It’s no secret that right now, genre fiction has the spotlight. For years now, romance has dominated the writing industry in terms of sales, and sci-fi and fantasy have a grip on our media landscape. Every year we get a new slew of sci-fi blockbusters, high fantasy bestsellers, and YA fantasy making big waves in the art world.
But honestly, that’s not for everyone.
Some of us just want to write fiction about regular people dealing with real issues without worrying about worldbuilding, fake languages, or mythical creatures. And there’s still a place for that sort of story! Writers like Donna Tartt, Markus Zusak, John Green, and Angie Thomas prove that the market for realistic fiction is alive and well.
That leaves us with a few questions, though. What is realistic fiction, really, and how does it differ from other dragon-and-magic-exempt genres? And more importantly, how do you write it?
In this article, we’re here to take a closer look at what realistic fiction is, what makes it unique, and how to go about writing realistic fiction of your own.

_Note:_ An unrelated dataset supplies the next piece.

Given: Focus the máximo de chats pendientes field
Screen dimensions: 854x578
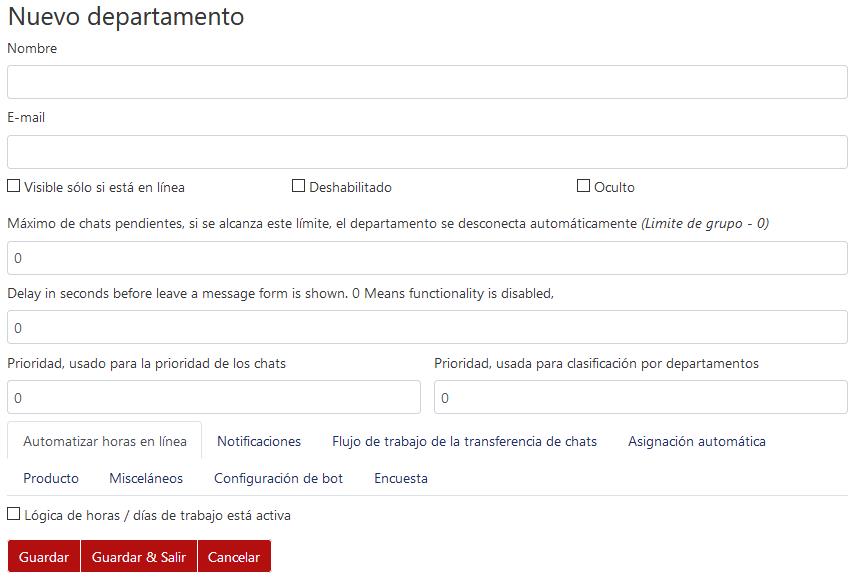Looking at the screenshot, I should click(x=427, y=258).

What is realistic fiction?
When we talk about genre, the lines can get blurry pretty quick. Even when we’ve narrowed a book down to a genre, subgenre can keep making it hazy. Does The Fault in Our Stars count as realistic fiction, drama, or tragedy? How do we even start to categorize works like The Secret History, which act as part murder-mystery, part thriller, part coming-of-age, and part realistic fiction?

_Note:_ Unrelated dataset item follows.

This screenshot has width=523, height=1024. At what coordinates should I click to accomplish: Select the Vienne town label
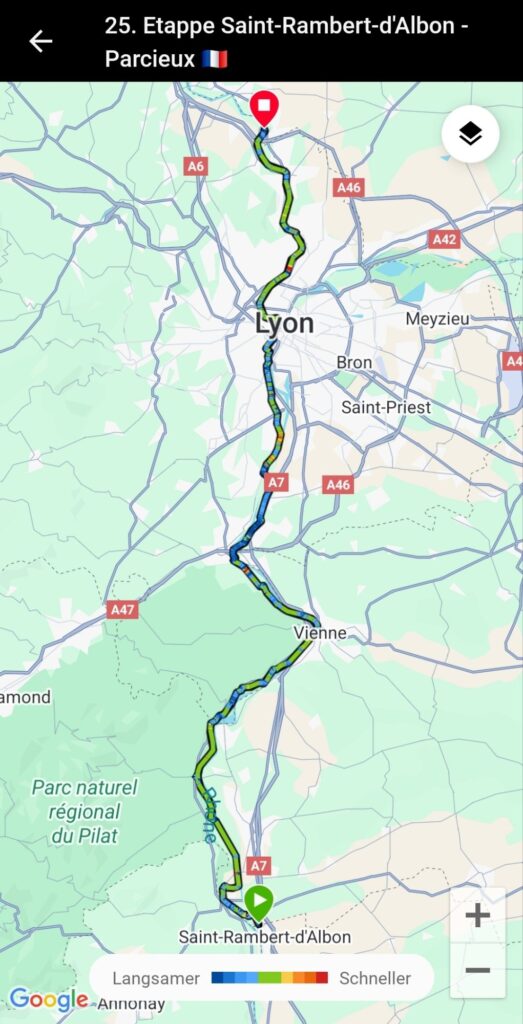coord(319,632)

Well, the truth is, it depends on how you look at it.
And when it comes to realistic fiction, it gets complicated.
At the surface level, realistic fiction is defined as fiction which depicts events which might have occurred to real people in a realistic setting. Basically, if all of it seems like something that could actually happen, you’re dealing with realistic fiction.
Hold on, you might be thinking: isn’t most fiction realistic fiction, then? What about all those genres like romance, thriller, or crime, where the events could realistically happen?
Like I said before, these genre divisions aren’t perfect, and there’s some overlap. But other genres like crime, mystery, and romance have their own sets of genre conventions and tropes that readers expect to find. Romance, obviously, will focus on a romance between two characters. A story about a detective trying to crack a cold case is probably going to be shelved with mysteries at your local library.
But that’s still pretty vague. Let’s get a little more into how we can identify realistic fiction and set it apart from other genres which use believable characters, real-world events, and real-world issues. Along the way, we’ll pick up some tips for writing our own realistic fiction!
What to include in realistic fiction
Let’s look at some criteria for what we should include in realistic fiction.
Realistic fiction should be contemporary to the time it was written. Events should happen either in the present or recent past–there isn’t a hard rule for this, but as a guideline, characters should be dealing with issues that pertain to the modern world. It should be relatable to the reader’s present-day problems.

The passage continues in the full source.